La substance même tu texte de la charte octroyé s’est bornée à organiser les pouvoirs publics et leurs rapports. Le choix du modèle présidentiel français a été retenu.  La volonté d’asseoir un exécutif  très fort est manifeste  car la  charte assure une nette prédominance du Chef de l’Etat.  Qui exerce tant les prérogatives normalement dévolues à un Chef d’Etat que celles attribuées au gouvernement car il a un rôle à jouer dans la fonction législative puisqu’il a droit d’initiative et d’amendement.  Face à lui il y a un parlement de transition mais aux compétences limitées par la séparation entre le domaine de la loi et celui du règlement.  Les institutions  notamment l’exécutif à deux têtes, le Conseil national de transition, le pouvoir judiciaire, la Cour constitutionnelle de transition, le Haut conseil de la communication de la transition, consacrées par la Charte vont devoir se mobiliser pour « Restaurer la paix et la sécurité des personnes et des biens » (Article 44 alinéa 2).

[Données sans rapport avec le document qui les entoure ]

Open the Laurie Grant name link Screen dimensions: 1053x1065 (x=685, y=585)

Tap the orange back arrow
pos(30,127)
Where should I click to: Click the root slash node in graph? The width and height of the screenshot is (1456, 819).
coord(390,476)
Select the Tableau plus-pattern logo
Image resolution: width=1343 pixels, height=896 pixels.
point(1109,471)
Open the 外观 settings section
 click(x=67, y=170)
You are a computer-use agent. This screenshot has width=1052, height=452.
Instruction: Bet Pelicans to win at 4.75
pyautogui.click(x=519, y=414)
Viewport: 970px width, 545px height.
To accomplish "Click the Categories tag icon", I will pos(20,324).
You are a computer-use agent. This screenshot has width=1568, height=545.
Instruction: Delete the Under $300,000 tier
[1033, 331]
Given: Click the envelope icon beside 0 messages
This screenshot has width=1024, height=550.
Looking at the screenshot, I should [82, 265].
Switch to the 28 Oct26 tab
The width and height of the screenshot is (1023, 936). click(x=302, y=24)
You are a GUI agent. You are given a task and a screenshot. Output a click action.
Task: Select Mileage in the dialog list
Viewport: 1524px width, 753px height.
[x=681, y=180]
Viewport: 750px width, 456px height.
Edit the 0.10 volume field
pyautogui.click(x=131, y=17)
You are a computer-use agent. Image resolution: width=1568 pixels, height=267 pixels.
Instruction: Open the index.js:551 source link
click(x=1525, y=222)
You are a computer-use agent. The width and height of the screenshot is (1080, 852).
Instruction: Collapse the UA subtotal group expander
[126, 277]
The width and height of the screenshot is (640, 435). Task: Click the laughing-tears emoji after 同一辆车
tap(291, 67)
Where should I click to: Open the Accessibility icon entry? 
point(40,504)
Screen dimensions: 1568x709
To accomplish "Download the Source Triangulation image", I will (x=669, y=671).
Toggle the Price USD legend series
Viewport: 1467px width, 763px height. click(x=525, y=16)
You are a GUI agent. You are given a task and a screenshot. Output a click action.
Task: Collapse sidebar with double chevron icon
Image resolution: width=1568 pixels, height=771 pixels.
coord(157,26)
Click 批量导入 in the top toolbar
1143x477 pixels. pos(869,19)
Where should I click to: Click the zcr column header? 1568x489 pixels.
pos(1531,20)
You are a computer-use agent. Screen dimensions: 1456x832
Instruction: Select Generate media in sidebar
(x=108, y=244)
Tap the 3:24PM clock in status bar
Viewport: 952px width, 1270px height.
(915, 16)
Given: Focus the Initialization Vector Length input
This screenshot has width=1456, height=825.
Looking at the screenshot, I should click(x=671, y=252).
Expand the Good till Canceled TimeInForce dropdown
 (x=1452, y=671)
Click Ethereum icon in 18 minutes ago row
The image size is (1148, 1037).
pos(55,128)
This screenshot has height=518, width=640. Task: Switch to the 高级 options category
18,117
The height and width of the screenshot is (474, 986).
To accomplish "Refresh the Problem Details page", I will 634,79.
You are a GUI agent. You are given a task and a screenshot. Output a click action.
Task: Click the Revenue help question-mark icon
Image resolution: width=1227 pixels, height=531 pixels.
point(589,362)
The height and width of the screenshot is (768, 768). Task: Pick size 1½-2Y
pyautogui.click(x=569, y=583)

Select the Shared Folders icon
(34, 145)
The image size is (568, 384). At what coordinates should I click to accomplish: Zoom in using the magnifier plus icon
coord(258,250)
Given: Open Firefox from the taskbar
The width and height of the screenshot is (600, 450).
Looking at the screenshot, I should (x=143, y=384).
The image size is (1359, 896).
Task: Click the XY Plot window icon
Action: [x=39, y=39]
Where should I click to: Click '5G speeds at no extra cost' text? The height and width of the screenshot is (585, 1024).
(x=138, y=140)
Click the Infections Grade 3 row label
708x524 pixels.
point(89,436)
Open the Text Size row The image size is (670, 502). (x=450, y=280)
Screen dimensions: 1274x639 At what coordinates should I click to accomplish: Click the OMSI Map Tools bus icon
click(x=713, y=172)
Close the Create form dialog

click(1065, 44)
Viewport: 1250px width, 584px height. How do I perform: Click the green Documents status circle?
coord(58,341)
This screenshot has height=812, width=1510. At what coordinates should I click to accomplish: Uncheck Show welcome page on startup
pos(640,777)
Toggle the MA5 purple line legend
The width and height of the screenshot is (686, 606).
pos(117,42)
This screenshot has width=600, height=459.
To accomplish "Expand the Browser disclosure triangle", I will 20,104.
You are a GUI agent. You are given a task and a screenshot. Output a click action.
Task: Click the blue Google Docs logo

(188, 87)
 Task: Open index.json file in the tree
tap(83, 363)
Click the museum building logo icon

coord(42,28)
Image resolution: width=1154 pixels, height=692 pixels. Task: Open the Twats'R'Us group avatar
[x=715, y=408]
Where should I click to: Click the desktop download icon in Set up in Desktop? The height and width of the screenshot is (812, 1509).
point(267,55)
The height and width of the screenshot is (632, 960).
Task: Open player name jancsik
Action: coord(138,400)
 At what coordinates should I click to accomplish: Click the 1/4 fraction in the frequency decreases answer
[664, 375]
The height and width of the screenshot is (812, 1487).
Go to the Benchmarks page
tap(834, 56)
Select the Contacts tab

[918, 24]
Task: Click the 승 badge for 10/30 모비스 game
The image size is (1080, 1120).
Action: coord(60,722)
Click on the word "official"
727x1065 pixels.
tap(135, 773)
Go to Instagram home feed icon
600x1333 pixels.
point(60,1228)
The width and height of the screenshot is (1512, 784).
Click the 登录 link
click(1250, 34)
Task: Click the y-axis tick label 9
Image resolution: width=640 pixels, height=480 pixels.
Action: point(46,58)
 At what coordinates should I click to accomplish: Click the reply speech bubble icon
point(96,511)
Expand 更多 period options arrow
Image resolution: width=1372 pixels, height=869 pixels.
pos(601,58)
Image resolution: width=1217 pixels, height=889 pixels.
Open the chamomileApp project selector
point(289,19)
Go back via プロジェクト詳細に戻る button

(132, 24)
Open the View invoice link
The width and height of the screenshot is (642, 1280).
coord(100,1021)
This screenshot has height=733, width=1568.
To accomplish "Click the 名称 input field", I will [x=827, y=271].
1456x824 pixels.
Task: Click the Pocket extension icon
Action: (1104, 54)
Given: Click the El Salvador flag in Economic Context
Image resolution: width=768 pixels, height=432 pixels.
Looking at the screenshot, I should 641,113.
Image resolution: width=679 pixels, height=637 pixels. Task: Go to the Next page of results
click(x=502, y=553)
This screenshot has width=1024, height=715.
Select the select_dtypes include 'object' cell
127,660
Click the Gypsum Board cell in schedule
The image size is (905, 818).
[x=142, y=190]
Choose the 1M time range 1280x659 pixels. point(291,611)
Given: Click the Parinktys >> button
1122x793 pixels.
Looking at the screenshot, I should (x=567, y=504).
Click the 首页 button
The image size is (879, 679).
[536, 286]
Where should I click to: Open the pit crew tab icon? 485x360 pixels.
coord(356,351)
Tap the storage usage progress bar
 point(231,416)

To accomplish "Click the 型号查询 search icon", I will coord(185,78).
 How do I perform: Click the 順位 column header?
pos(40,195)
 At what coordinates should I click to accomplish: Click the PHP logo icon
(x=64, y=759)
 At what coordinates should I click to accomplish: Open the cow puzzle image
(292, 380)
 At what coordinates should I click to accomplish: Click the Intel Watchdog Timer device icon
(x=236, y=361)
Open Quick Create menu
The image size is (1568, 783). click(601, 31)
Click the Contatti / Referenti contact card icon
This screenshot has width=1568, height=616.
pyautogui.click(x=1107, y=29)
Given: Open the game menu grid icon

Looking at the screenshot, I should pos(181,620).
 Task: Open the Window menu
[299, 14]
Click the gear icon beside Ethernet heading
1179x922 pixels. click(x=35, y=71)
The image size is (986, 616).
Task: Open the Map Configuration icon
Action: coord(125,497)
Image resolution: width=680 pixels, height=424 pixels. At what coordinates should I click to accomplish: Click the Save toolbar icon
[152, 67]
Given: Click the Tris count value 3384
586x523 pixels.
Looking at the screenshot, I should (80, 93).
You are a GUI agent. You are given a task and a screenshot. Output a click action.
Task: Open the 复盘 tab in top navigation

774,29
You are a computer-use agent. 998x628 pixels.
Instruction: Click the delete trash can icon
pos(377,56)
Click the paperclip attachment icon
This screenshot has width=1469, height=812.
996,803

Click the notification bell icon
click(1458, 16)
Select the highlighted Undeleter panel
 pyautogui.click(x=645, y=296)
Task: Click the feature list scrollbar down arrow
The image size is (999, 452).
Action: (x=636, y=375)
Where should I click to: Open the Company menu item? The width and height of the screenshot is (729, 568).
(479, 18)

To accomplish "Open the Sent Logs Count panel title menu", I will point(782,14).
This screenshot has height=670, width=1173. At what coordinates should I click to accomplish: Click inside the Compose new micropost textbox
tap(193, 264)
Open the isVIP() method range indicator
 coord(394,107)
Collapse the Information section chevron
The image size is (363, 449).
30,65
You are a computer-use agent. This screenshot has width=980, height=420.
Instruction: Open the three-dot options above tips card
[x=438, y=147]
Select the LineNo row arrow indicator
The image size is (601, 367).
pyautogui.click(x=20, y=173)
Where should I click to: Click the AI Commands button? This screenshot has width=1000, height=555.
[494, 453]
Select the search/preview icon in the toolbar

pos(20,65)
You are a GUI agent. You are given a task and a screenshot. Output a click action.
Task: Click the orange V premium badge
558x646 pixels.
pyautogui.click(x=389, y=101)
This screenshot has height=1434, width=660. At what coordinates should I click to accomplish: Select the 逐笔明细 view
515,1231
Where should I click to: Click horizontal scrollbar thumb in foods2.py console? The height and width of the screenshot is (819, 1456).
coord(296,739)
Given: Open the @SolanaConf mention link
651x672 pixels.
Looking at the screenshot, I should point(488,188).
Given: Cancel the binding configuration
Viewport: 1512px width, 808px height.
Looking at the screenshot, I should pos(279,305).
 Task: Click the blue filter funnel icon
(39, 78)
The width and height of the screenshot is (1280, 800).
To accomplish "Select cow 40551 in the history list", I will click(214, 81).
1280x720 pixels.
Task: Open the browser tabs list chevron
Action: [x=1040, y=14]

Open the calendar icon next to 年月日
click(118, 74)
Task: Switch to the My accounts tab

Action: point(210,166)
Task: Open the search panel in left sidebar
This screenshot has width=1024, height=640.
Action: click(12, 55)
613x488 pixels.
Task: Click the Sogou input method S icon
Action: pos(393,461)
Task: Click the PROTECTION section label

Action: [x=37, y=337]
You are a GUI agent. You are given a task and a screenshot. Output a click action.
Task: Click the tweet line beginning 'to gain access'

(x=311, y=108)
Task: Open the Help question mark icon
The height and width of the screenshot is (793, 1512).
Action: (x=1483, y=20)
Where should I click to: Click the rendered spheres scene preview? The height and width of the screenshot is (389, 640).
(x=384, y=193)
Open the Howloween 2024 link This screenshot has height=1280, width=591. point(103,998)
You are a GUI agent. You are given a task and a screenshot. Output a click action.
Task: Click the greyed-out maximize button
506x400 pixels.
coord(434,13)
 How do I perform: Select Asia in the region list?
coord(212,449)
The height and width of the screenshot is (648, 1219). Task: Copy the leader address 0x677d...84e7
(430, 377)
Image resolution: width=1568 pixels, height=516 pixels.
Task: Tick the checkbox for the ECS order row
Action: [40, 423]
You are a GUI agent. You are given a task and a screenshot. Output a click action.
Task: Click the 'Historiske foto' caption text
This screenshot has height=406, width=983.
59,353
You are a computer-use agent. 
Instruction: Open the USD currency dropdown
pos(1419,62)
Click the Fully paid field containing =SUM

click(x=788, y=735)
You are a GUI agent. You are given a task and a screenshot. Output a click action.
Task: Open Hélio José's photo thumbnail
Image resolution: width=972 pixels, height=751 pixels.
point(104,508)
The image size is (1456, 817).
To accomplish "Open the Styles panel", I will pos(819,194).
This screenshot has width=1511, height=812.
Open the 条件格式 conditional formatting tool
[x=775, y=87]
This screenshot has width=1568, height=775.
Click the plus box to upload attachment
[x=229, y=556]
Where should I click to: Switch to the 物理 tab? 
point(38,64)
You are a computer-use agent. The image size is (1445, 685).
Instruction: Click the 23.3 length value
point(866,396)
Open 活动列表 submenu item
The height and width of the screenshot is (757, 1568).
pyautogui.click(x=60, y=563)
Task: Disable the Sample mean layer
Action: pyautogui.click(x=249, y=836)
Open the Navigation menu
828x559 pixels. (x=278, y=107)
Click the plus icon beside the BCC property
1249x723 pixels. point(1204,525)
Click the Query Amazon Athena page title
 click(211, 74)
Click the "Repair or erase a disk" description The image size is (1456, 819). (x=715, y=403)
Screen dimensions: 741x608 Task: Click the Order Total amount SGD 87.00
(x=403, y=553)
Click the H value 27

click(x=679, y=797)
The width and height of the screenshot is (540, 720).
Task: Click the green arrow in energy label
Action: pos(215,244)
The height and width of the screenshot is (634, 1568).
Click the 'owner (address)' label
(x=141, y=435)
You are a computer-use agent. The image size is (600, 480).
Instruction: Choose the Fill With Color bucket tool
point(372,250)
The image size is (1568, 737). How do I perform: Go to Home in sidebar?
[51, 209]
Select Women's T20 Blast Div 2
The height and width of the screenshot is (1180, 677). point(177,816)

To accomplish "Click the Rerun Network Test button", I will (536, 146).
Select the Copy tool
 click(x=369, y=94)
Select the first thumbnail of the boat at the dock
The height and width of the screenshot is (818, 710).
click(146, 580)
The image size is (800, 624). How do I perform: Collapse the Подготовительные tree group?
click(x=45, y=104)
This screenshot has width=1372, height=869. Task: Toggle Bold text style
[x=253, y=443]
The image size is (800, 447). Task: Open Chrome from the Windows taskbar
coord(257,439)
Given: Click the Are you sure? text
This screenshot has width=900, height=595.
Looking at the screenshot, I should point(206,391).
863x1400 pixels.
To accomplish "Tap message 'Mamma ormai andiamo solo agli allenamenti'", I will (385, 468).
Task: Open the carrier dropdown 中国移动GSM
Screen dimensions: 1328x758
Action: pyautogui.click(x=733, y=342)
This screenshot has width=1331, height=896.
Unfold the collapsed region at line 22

Si les responsables politiques et gouvernementaux  ainsi que les différentes institutions politiques et  administratives de la République centrafricaine affichent à travers cette disposition leur intention de privilégier la sécurité des personnes et le maintien de l’ordre, reste à examiner comment cette intention se traduit en fait et en droit. 

4 – Des interdits

La charte constitutionnelle dégage deux catégories d’interdits relatif et absolu.

De façon relative, l’article 20 alinéa 4 dispose : « L’usurpation de la souveraineté par coup d’Etat ou par tout autre moyen constitue un crime imprescriptible contre le peuple centrafricain ». Le constat amer a révélé que l’accession au pouvoir par la voie anticonstitutionnelle est la  règle depuis l’avènement de la République centrafricaine, et l’élection, l’exception. L’utilisation de la force comme mode d’accession au pouvoir suprême de l’Etat constitue la base de l’instabilité politique et de la souffrance en République centrafricaine. Comme le confirme l’histoire constitutionnelle, les régimes politiques qui se sont succédé au pouvoir depuis l’indépendance, ont terminé leurs mandats, chaque fois, comme ils l’ont commencé, c’est-à-dire de façon aussi brutale que tragique. Pouvons-nous espérer que  l’avènement du 24 mars 2014 est la dernière application de la règle qui deviendrait exception ? Qui vivra verra.

Quant  à l’interdit absolu, cette charte a posé les bases très solides qui circonscrivent les ambitions des  acteurs de la transition à revenir  sur le devant de la scène. A cet effet, l’article 101 exclut la possibilité pour le Chef d’Etat de transition, pour le Premier Ministre de Transition,  pour les  membres du Gouvernement de Transition et des membres du Bureau du Conseil National de Transition de se présenter aux prochaines élections présidentielles et législatives organisées durant la transition.

En conclusion, au-delà de toutes les causes visibles, la crise centrafricaine vient du refuser d’appliquer le Droit. Un article de la Constitution pèse peu face à des baïonnettes. La République centrafricaine retrouvera le calme dès l’instant où, au nom de la paix, les Centrafricains accepteront de  respecter la Constitution et toutes les lois.